> _EXERCISE AIM_
Convert the lines of the listing into a numbered list, omitting blank lines. Begin at the line containing "Go to first" and end with the line containing "point(305,68)", including both.

Items listed in a dataset
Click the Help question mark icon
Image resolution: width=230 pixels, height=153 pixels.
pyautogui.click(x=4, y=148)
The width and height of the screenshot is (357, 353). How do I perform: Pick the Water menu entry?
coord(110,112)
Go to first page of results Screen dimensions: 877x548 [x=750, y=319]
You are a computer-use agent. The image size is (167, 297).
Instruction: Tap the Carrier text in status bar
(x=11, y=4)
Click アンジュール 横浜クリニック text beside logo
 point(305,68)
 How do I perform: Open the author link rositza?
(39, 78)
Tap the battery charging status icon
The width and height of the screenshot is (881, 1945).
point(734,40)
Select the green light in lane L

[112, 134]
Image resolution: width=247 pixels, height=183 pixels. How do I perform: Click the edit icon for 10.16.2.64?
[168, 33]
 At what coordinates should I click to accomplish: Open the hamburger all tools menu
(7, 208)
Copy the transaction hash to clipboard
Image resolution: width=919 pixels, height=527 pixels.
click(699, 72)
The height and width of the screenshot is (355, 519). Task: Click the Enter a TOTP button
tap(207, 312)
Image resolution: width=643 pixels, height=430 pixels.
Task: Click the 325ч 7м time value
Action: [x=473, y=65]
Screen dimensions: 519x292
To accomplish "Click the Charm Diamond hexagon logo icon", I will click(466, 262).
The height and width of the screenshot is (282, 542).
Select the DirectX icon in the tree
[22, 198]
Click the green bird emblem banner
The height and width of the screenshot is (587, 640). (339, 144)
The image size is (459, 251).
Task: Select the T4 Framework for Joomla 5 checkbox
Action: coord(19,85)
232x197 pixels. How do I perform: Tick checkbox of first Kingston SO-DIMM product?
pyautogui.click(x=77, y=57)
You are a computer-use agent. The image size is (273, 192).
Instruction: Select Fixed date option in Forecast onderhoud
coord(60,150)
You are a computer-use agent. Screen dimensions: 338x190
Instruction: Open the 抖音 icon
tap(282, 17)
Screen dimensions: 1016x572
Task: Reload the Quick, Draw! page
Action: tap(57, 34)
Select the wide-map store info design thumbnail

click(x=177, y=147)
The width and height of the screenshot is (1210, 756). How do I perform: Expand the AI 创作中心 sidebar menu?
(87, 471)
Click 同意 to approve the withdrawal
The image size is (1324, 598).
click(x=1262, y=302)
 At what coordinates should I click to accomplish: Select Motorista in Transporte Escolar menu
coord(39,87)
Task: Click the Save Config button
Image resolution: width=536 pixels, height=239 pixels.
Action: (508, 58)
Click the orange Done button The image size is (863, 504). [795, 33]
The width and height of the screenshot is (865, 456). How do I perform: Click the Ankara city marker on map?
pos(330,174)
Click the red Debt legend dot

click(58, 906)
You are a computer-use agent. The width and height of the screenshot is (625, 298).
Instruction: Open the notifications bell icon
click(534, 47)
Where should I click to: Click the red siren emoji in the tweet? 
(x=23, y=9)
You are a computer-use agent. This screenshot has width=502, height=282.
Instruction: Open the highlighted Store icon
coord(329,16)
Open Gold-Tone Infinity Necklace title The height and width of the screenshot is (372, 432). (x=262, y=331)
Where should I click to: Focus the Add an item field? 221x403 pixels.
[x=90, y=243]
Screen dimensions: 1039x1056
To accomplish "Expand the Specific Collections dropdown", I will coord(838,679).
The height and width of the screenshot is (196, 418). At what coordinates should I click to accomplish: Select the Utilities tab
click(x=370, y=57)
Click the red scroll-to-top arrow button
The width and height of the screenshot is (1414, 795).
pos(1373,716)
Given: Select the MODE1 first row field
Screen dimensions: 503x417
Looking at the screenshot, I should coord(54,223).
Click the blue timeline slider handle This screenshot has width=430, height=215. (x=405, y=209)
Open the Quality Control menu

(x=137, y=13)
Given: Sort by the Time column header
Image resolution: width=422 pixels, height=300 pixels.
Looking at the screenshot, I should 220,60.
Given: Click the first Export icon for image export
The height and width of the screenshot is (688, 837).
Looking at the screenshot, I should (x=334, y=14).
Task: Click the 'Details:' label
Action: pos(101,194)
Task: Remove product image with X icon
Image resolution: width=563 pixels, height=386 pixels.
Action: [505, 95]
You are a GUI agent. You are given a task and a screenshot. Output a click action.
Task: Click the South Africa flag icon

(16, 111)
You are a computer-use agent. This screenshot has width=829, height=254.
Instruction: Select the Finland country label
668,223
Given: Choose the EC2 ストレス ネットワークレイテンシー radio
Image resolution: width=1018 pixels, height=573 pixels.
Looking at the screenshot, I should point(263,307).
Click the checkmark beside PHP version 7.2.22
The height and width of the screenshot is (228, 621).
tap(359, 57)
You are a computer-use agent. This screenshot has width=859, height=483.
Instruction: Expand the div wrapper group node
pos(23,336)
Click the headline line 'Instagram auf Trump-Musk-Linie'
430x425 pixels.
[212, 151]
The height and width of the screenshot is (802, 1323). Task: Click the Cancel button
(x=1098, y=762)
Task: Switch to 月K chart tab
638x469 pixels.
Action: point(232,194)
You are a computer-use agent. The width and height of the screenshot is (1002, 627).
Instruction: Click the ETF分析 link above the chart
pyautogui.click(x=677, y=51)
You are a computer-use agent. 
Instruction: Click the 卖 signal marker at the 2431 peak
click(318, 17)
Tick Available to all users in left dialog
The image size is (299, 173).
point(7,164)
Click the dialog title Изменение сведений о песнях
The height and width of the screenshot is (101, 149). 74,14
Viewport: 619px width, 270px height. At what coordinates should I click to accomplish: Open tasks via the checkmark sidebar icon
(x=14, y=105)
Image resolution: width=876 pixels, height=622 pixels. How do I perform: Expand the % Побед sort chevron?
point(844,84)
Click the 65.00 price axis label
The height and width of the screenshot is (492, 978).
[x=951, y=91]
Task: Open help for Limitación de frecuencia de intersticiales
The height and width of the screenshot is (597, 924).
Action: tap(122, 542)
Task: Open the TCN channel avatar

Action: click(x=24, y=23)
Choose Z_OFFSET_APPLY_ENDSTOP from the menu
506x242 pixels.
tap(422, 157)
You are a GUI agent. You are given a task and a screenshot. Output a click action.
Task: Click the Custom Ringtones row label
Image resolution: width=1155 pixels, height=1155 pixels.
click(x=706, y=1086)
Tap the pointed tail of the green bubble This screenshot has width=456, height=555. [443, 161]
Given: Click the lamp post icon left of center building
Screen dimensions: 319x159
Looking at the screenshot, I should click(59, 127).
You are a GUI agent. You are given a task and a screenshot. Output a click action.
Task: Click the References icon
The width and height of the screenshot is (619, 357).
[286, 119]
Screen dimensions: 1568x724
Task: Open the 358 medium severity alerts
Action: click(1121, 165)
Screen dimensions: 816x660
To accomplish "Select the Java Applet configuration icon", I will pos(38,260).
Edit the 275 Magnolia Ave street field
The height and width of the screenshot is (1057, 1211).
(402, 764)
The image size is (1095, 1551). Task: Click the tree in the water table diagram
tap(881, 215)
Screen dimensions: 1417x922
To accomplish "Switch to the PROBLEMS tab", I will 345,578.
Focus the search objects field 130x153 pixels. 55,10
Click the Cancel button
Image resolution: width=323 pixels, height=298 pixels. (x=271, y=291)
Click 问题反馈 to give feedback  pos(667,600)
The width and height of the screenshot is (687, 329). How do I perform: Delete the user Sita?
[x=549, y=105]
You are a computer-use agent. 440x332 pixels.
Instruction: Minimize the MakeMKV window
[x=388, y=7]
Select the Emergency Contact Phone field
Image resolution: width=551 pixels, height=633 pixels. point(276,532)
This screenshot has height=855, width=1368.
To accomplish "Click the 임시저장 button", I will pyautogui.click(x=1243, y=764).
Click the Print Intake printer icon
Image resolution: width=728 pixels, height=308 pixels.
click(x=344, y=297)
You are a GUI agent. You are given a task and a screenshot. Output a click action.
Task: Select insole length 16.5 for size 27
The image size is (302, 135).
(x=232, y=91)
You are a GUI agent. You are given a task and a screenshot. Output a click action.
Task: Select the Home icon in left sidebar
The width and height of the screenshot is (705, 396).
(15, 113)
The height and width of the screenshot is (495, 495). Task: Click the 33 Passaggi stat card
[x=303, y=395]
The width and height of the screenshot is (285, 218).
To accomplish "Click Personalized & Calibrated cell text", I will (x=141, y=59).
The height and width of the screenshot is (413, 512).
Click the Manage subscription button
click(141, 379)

> _REPLY_
1. Go to first page of results Screen dimensions: 877x548 [x=750, y=319]
2. You are a computer-use agent. The image size is (167, 297).
3. Instruction: Tap the Carrier text in status bar
4. (x=11, y=4)
5. Click アンジュール 横浜クリニック text beside logo
6.  point(305,68)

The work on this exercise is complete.